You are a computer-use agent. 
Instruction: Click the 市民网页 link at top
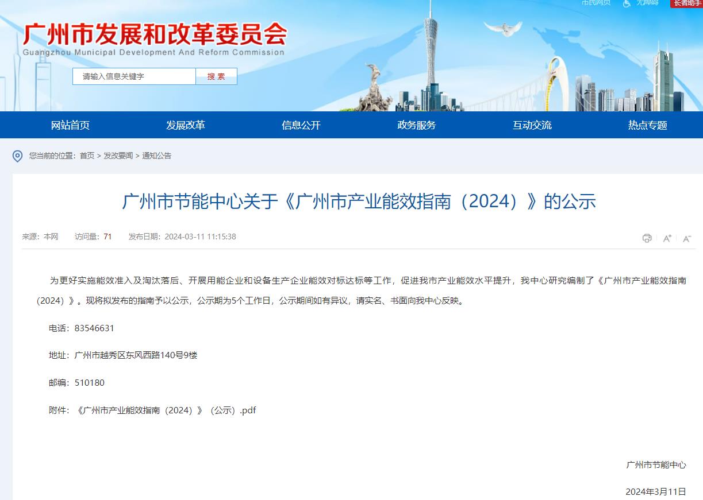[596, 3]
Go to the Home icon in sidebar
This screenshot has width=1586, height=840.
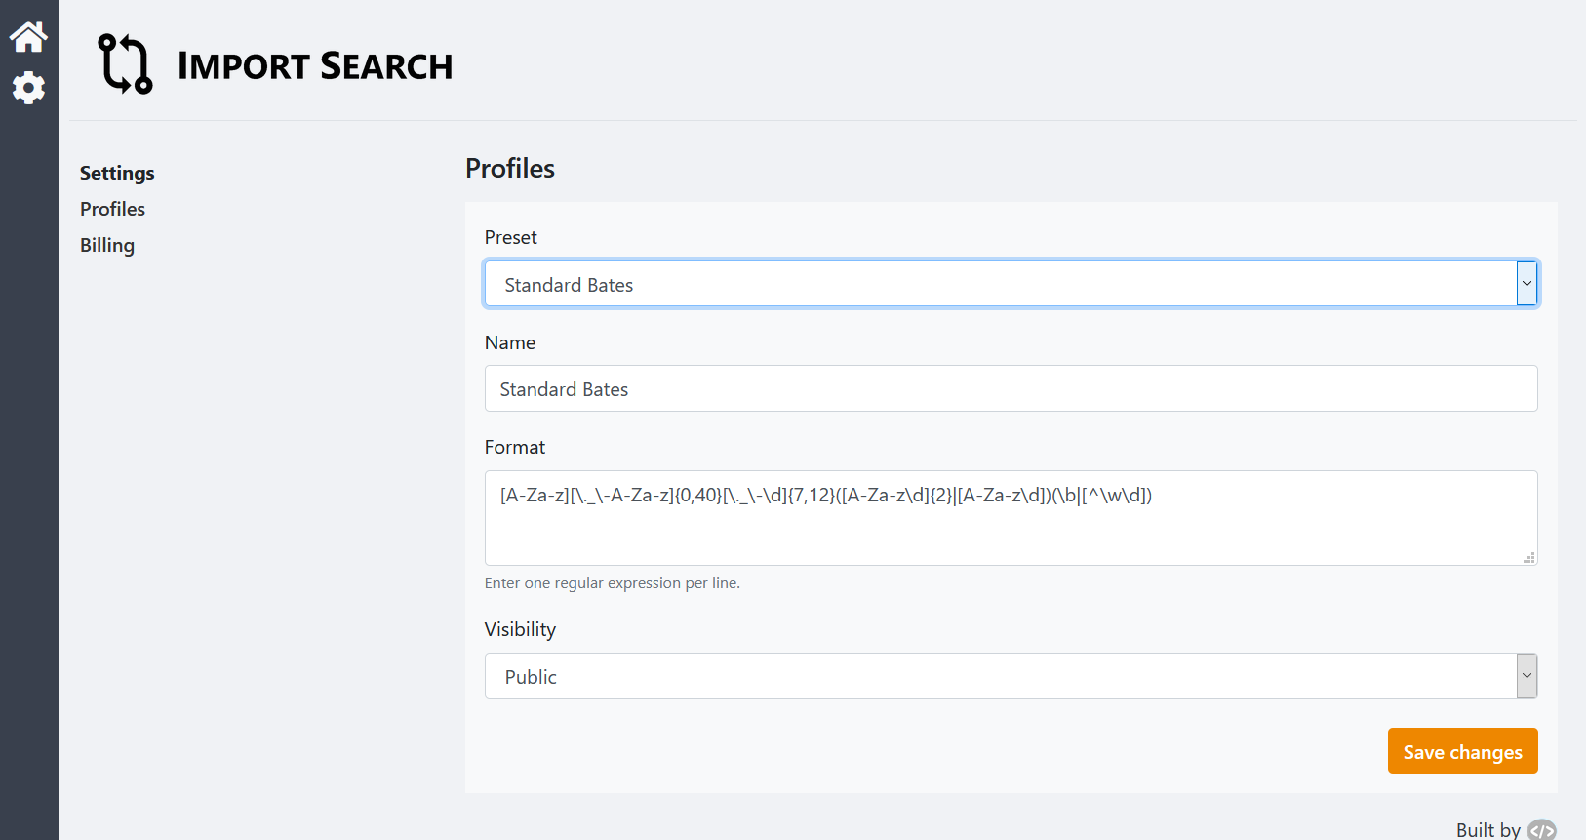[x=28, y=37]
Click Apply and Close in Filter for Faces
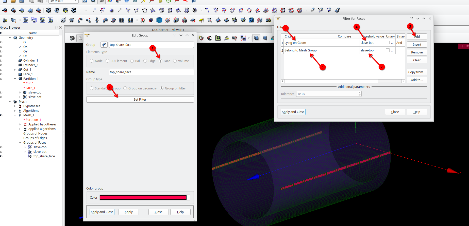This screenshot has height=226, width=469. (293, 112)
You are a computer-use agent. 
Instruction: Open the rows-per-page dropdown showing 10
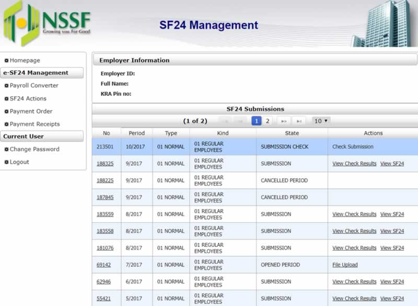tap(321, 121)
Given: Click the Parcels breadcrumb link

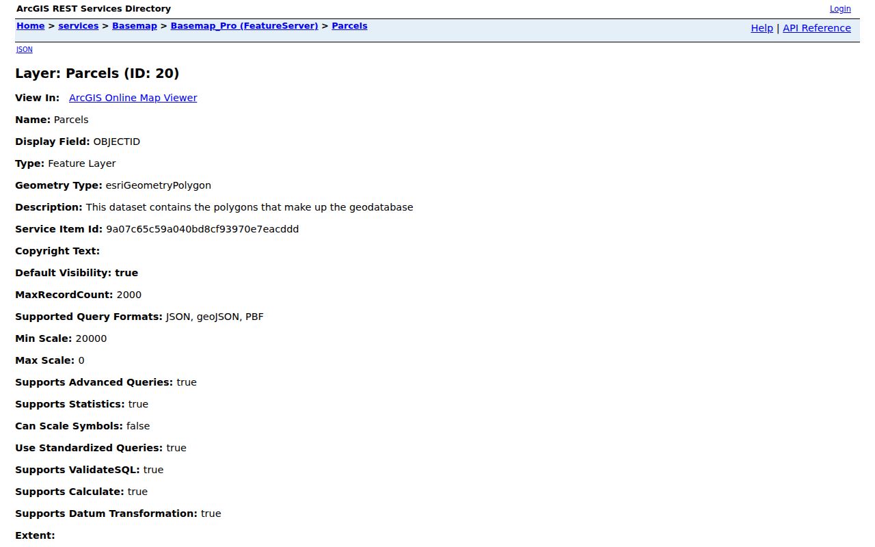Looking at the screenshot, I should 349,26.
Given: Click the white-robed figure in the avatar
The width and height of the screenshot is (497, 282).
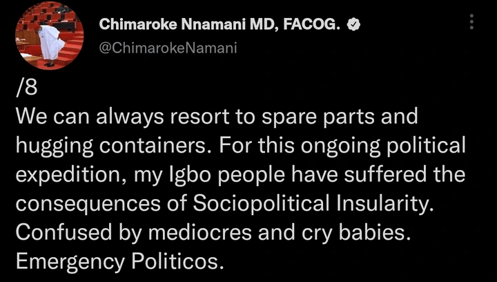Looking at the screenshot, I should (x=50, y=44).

****************

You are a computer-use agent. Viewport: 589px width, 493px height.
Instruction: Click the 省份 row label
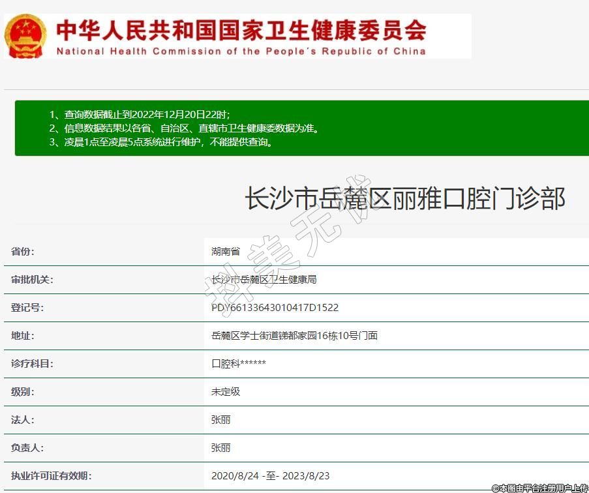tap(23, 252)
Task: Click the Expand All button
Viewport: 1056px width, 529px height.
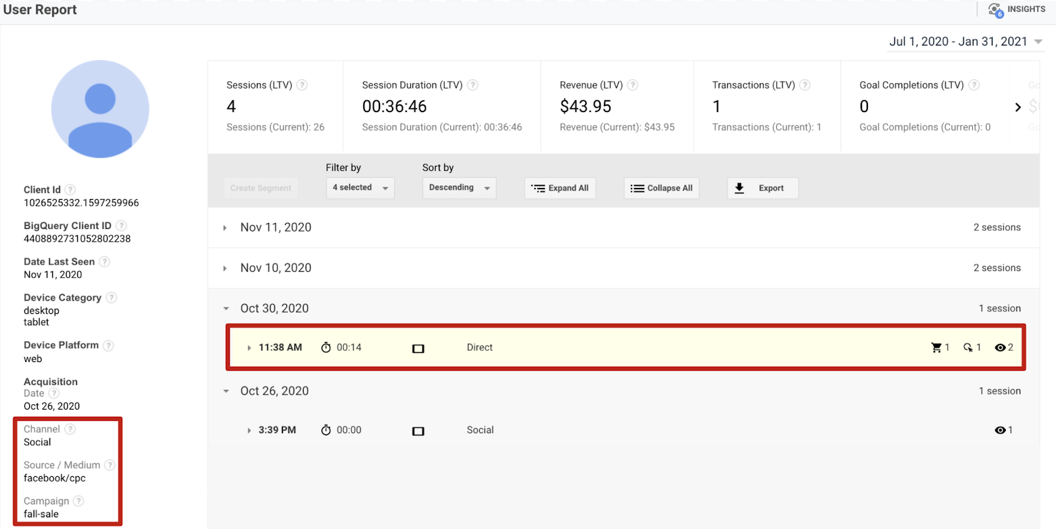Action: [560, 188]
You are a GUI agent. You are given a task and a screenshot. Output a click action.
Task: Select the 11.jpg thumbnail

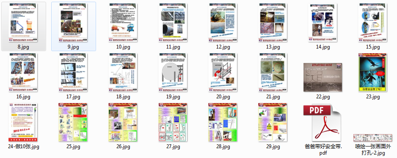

****************

What is expected:
The result should be every line that contains "agent", copied from the entries.

Result for this exercise:
You are a computer-use agent. 
You are a computer-use agent. 
You are a computer-use agent. Viewport: 589px width, 493px height.
You are a GUI agent. You are given a task and a screenshot. Output a click action.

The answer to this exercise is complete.